Rizal reminders for 2023

By: Ambeth R. Ocampo - @inquirerdotnet - Columnist/Philippine Daily Inquirer | December 30,2022 - 07:50 AM

Every year on Dec. 30, newspaper editorials try to make the martyrdom of Jose Rizal relevant to readers who know of him but have not really read Rizal’s works. Early in the morning, the President of the Philippines, or his designated representative, offers a wreath at the Rizal monument on behalf of a nation grateful for his sacrifice. The monument is actually a tomb; Rizal is buried somewhere underneath it. I imagine him rolling in his grave on Dec. 30 because he specifically stated in his deathbed instructions that he didn’t want any commemorations on his anniversary.

A pity that Rizal is best remembered for two novels, “Noli Me Tangere” (1887) and “El Filibusterismo” (1891), that people read in translation from the original Spanish. Rizal wrote way more than these; his compiled writings fill 25 printed volumes. We have a national hero who wrote a lot for a nation that does not read him. From his jottings, one can pick up many bits of condensed wit and wisdom. Over the years of reading and rereading Rizal, I have gathered enough material for a self-help volume, tentatively titled “Rizal 365” or “Everyday Rizal.”

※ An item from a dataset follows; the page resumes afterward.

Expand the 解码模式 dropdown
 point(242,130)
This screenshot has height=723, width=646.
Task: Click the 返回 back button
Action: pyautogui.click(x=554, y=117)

Rizal was modest, or maybe he was fishing for compliments, when he wrote:

“I do not expect to be believed because only I have said it. Many people do not respect reason and truth, but the priest’s habit, gray hair, or lack of teeth. But if old age is venerable because of hard experience, my past life, though a short one, dedicated to the welfare of my country, has also given me some experience.”

He advises parents:

“Teach your children to guard and love their honor, to love their fellowmen, their native land, and to perform their duties. Tell them repeatedly to prefer death with honor to life with dishonor.”

He emphasized committed education as a means to improve life and society:

“Ignorance is bondage, because like mind, like man. A man without a will of his own is a man without personality. The blind who follows other’s opinion is like a beast led by a halter.

“One who wants to help himself should help others, because, if he neglects others, he, too, will be neglected by them. One midrib is easy to break, but not a bundle of many midribs tied together.”

He sees more to religion than rote ritual, but a way to make people better:

“Raise your children close to the image of the true God—the God who cannot [be] bribed, the God who is not avaricious, the God who is the father of all, who is not partial, the God who does not fatten on the blood of the poor, who does not rejoice at the plaints of the afflicted, and does not obfuscate the intelligent mind.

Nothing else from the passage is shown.